Search the material below for the string "accomplish" and extract each line that has it.

* MATERIAL FOR THE TASK:
BEGIN

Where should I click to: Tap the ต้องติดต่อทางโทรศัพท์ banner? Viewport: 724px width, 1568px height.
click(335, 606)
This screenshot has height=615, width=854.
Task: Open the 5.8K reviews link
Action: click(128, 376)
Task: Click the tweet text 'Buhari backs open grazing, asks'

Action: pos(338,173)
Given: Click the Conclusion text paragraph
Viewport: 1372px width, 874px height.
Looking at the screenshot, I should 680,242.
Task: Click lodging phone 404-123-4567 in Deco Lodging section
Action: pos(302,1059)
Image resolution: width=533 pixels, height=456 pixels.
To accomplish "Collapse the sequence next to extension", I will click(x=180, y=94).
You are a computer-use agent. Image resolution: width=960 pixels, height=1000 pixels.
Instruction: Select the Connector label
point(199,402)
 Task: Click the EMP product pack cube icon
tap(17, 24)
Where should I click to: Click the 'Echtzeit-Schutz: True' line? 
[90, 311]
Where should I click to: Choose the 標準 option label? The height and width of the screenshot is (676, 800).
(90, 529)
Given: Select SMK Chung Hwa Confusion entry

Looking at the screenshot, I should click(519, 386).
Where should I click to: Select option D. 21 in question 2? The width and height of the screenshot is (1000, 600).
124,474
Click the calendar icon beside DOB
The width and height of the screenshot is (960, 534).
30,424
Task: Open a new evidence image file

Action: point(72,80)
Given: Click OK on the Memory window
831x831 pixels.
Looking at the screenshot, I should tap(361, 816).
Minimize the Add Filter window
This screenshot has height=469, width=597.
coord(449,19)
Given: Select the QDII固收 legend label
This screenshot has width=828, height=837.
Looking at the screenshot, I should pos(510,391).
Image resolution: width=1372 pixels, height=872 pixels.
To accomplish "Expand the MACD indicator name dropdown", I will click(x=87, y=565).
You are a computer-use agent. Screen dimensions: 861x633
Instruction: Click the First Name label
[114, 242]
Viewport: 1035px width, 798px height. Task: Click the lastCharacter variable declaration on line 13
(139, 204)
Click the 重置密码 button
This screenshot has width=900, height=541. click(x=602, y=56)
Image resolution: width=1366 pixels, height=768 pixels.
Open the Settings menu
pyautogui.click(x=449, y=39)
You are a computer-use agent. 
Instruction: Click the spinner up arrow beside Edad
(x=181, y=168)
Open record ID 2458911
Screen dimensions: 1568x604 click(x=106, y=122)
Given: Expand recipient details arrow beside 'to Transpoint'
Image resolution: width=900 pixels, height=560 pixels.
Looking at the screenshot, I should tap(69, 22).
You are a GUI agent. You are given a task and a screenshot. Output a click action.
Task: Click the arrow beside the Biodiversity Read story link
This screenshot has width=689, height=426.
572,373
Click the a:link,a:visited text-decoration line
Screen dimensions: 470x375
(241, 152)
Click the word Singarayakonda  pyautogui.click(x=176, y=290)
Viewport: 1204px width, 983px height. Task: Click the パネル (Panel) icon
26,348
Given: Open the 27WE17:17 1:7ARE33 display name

END

* EXERCISE OUTPUT:
To accomplish "Collapse the sequence next to extension", I will click(x=180, y=94).
To accomplish "Expand the MACD indicator name dropdown", I will click(x=87, y=565).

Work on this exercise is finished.